One of the ultimate legacy high performance computing applications, Lattice QCD (quantum chromodynamics) has been adapted to run efficiently on Intel Xeon Phi coprocessors. Due to its importance, the Lattice QCD simulation has been ported to run on most supercomputing architectures since the 1980s.
Dr. Tilo Wettig, a professor of Theoretical Physics at the University of Regensburg in Germany, recently explained the selection of the current generation Xeon Phi (formerly code name Knights Corner or KNC) for use in their custom designed QPACE 2 supercomputer, which is a system that was spawned via a collaboration between the University of Regensburg team and Eurotech.
In a nutshell, QCD is a theory that describes the strong forces that bind matter together. Lattice QCD is a mathematically well-defined, numerical simulation of the QCD theory that is used improve the fidelity (e.g. precision) of certain QCD values that cannot be determined analytically. These computer generated numbers are extremely important as they allow scientists to examine noisy experimental data more precisely when they attempt to establish (or refute) the viability of new theories about the fundamental building blocks of matter.
“Lattice QCD is unusual as we have very accurate performance models that reflect the runtime behavior of this simulation for various computer architectures”, said Dr. Wettig. These performance models were used during the component selection process for the QPACE 2 supercomputer, which meant the University of Regensburg team was able to compare the price/performance and performance/watt of the Xeon Phi against other architectures without having to first build the system. “In the end”, he said, “It was the programmability of the Xeon Phi that was the deciding factor”. Wettig also noted that Intel’s roadmap for the Phi (code name Knights Landing) played an important role in the decision making process as it includes processors that contain an integrated on-chip fabric interconnect. It is expected that the future QPACE 3 system will be based upon the Intel Xeon Phi Processor code name Knights Landing.

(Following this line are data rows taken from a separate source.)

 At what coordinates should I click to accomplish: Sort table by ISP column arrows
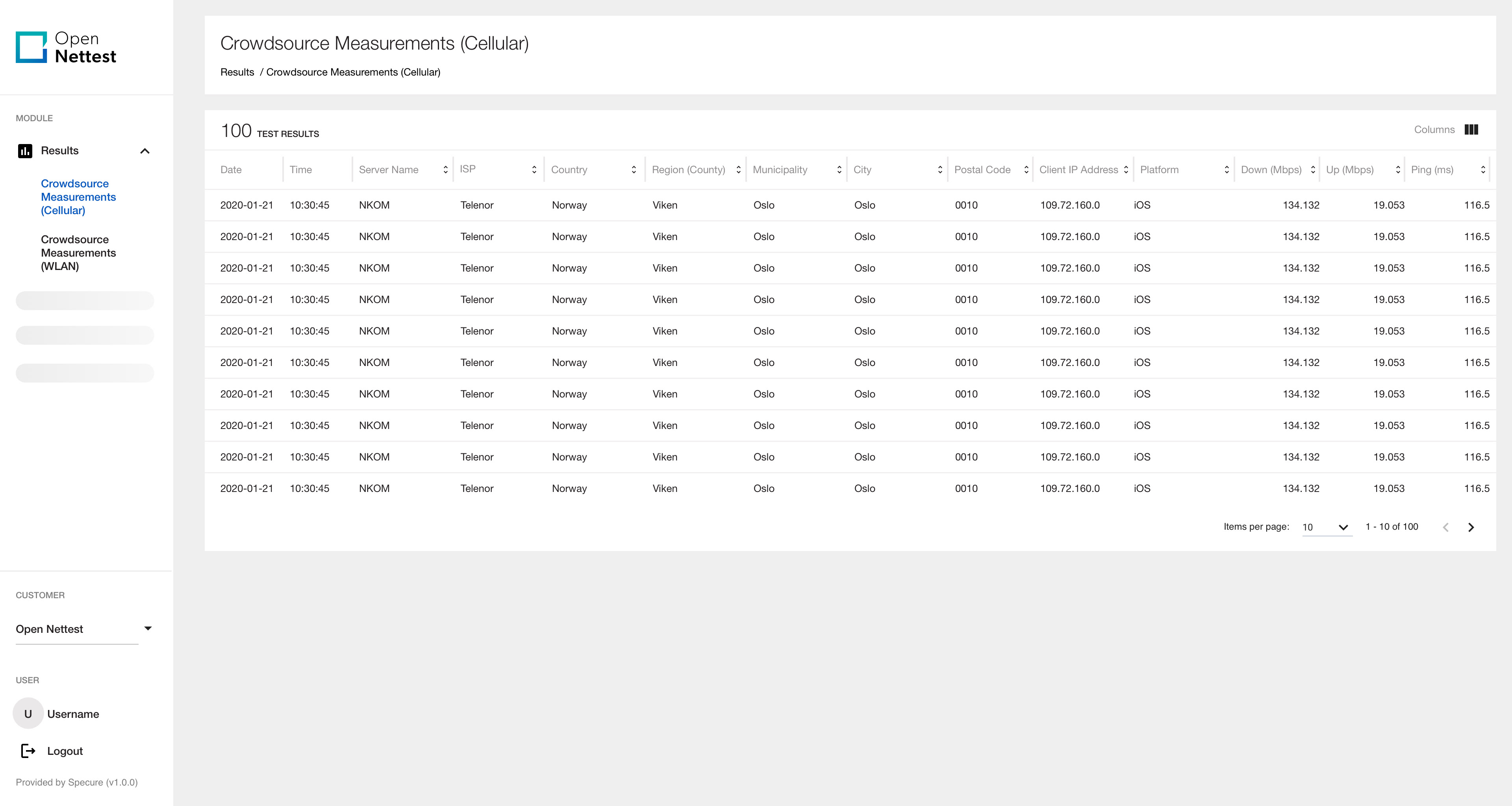(x=534, y=170)
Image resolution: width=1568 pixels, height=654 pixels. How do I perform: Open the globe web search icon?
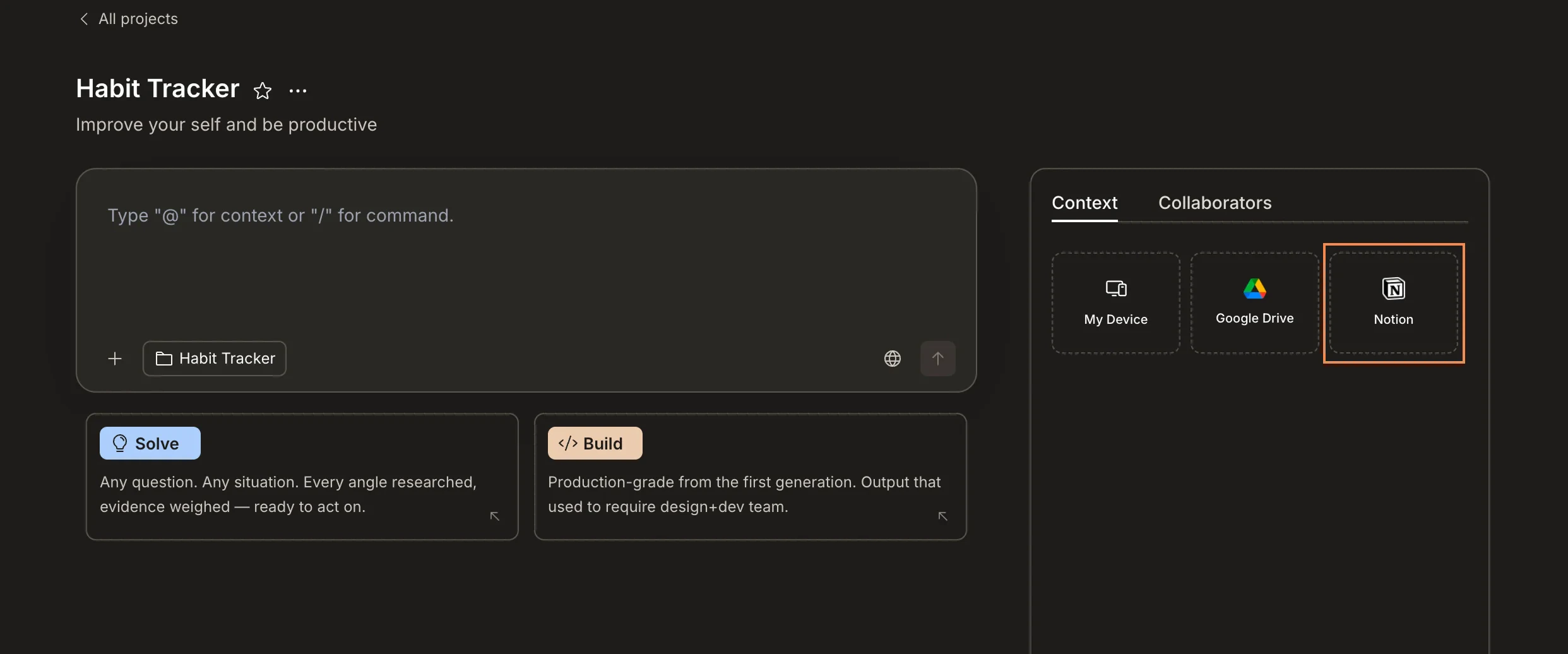tap(892, 358)
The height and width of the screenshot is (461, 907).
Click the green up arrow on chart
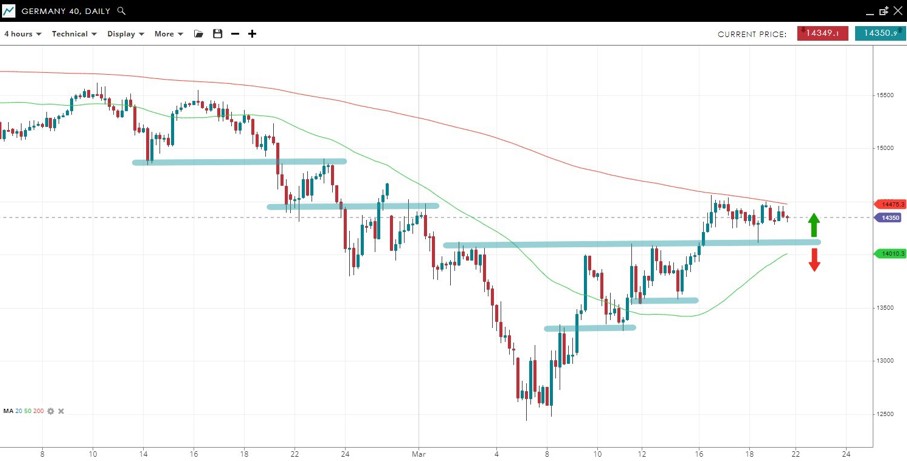pyautogui.click(x=814, y=224)
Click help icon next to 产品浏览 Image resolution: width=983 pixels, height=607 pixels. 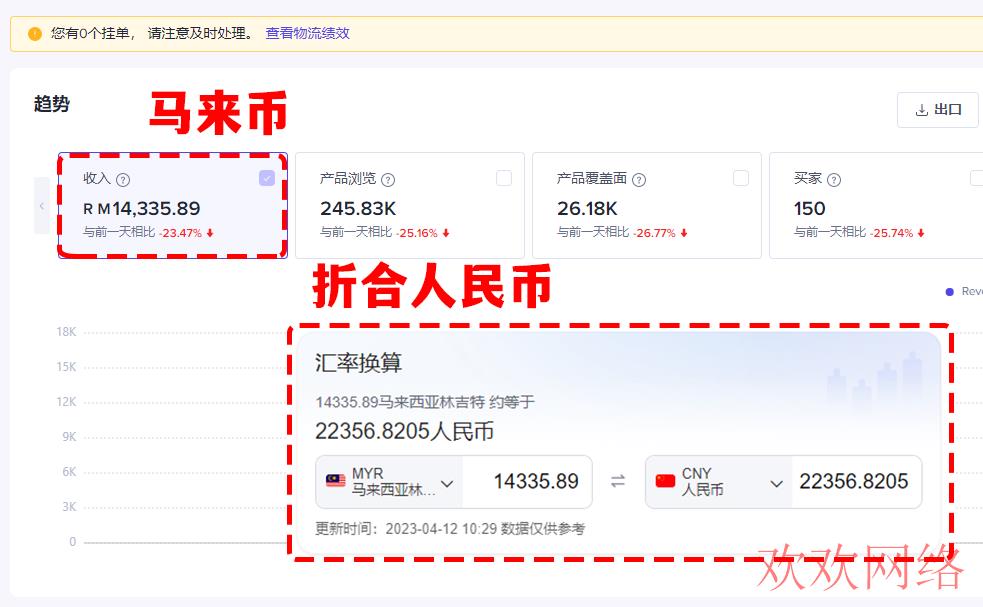coord(388,180)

Wettig confirmed that the team chose correctly as “porting our Lattice QCD code ended up being a single person effort, which is pretty good”. The port of their Lattice QCD code was performed by Simon Heybrock at the University of Regensburg. Wettig noted that most of the intellectual effort in porting the code to Xeon Phi coprocessors involved optimizing the memory layout to make full use of the AVX-512 vector units. The most time consuming task turned out to be placement of the software prefetch instructions during the optimization effort. (The current generation processors do not support hardware prefetching, a feature that will be supported in the forthcoming Intel Xeon Phi code name Knights Landing.)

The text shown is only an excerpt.